=== Work order ===
When the string "Toggle" occurs in a line of the listing below, return that line.
- - - - - - -
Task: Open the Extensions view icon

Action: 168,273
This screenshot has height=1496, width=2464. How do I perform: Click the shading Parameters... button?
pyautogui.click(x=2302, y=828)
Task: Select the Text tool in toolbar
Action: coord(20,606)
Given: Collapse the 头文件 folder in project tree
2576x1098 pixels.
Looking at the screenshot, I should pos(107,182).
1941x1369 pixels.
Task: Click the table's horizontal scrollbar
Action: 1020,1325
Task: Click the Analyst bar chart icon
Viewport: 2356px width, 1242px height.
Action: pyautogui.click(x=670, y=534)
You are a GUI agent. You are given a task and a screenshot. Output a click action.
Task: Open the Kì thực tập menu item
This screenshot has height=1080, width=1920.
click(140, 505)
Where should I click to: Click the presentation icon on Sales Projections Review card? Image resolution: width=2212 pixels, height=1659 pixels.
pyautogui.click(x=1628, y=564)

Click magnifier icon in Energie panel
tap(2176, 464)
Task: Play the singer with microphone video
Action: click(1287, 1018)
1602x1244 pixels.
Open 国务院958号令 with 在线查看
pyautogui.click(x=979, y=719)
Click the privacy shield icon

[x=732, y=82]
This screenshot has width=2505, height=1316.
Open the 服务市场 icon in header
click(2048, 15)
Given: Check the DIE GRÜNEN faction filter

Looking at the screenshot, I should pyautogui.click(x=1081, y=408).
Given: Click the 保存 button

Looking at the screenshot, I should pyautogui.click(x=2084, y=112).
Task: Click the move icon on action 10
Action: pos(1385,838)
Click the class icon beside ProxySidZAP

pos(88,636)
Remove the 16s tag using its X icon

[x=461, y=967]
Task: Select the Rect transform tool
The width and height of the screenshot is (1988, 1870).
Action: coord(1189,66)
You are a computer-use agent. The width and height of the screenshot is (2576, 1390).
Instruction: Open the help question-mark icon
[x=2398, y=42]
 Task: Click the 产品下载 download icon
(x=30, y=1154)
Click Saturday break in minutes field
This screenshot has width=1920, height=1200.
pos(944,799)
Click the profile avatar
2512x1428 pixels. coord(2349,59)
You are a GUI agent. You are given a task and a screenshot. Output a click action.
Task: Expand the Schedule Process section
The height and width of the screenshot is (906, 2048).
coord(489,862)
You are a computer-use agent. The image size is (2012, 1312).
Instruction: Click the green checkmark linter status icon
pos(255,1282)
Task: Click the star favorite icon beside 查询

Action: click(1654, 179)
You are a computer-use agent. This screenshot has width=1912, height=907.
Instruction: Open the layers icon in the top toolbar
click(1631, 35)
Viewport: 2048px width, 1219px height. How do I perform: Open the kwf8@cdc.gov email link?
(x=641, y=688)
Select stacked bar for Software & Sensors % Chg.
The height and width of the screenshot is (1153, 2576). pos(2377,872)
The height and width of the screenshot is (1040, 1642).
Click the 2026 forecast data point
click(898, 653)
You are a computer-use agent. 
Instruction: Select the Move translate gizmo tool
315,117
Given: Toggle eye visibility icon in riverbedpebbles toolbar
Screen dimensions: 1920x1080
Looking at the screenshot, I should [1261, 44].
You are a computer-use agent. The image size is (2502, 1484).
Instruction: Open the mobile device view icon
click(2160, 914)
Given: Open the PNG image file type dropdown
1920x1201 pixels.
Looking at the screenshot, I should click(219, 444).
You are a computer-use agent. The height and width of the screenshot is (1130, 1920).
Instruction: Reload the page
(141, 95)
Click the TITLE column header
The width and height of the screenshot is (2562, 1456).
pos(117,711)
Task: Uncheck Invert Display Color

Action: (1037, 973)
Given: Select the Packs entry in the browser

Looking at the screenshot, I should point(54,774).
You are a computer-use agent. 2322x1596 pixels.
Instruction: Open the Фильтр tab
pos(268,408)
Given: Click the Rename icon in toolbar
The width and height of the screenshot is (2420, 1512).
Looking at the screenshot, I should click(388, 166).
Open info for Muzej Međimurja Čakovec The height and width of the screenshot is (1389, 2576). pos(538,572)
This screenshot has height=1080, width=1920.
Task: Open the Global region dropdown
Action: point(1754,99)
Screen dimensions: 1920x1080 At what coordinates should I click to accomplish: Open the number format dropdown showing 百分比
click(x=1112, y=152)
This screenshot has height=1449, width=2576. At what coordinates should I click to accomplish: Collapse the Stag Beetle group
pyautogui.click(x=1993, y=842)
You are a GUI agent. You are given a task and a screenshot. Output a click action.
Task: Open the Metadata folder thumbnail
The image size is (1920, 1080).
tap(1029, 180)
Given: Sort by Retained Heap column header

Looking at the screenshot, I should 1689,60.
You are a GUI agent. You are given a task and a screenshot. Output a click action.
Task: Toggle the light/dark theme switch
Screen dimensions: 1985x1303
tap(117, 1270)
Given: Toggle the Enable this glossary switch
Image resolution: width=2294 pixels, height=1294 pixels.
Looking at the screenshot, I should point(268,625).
- - - - - - -
=== Output for this task ===
Given: Toggle eye visibility icon in riverbedpebbles toolbar
Task: Toggle the light/dark theme switch
Given: Toggle the Enable this glossary switch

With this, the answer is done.